Start of Block

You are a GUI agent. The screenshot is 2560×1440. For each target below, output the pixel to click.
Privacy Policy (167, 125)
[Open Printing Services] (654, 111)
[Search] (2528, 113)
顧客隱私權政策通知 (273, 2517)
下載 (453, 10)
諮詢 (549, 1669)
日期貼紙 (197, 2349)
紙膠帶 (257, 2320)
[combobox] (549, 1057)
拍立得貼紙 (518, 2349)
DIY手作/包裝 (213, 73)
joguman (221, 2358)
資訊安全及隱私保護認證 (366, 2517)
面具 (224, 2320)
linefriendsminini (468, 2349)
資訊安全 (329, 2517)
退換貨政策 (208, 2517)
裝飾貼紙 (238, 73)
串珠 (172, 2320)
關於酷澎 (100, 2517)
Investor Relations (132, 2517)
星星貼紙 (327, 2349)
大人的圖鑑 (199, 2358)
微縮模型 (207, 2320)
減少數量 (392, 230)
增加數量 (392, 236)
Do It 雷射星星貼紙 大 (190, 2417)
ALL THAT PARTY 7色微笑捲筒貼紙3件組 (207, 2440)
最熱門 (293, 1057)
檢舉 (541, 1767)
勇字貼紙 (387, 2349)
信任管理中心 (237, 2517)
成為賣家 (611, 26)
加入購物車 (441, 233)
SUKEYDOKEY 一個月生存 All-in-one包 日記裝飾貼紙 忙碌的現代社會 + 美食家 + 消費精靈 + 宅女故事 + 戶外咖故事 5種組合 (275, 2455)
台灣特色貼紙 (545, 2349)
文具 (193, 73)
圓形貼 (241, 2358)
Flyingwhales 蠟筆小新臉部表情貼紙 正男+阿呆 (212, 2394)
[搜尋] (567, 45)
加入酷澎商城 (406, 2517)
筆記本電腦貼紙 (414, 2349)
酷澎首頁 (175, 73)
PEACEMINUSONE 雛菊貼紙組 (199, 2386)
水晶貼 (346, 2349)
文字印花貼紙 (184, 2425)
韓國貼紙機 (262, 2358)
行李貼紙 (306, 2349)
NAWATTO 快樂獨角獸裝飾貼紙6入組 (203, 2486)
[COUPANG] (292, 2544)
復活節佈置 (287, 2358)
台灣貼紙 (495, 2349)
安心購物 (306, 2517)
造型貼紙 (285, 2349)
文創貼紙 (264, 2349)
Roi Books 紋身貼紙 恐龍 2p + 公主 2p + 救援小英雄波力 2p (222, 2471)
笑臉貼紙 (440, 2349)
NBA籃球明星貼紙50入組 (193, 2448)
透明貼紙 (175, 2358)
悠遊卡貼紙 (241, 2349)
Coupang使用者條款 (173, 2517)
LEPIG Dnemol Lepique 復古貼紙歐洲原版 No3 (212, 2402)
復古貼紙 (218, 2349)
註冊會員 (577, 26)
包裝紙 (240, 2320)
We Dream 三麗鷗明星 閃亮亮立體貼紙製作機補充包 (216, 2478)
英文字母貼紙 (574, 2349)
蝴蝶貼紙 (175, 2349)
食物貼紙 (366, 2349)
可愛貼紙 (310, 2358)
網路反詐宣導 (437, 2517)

End of Block

**EXERCISE PROMPT**
Copy out precisely those lines which run from the one containing "LEPIG Dnemol Lepique 復古貼紙歐洲原版 No3 (212, 2402)" to the end of the material.

**COMPLETED EXERCISE**
LEPIG Dnemol Lepique 復古貼紙歐洲原版 No3 (212, 2402)
復古貼紙 (218, 2349)
註冊會員 (577, 26)
包裝紙 (240, 2320)
We Dream 三麗鷗明星 閃亮亮立體貼紙製作機補充包 (216, 2478)
英文字母貼紙 (574, 2349)
蝴蝶貼紙 (175, 2349)
食物貼紙 (366, 2349)
可愛貼紙 (310, 2358)
網路反詐宣導 (437, 2517)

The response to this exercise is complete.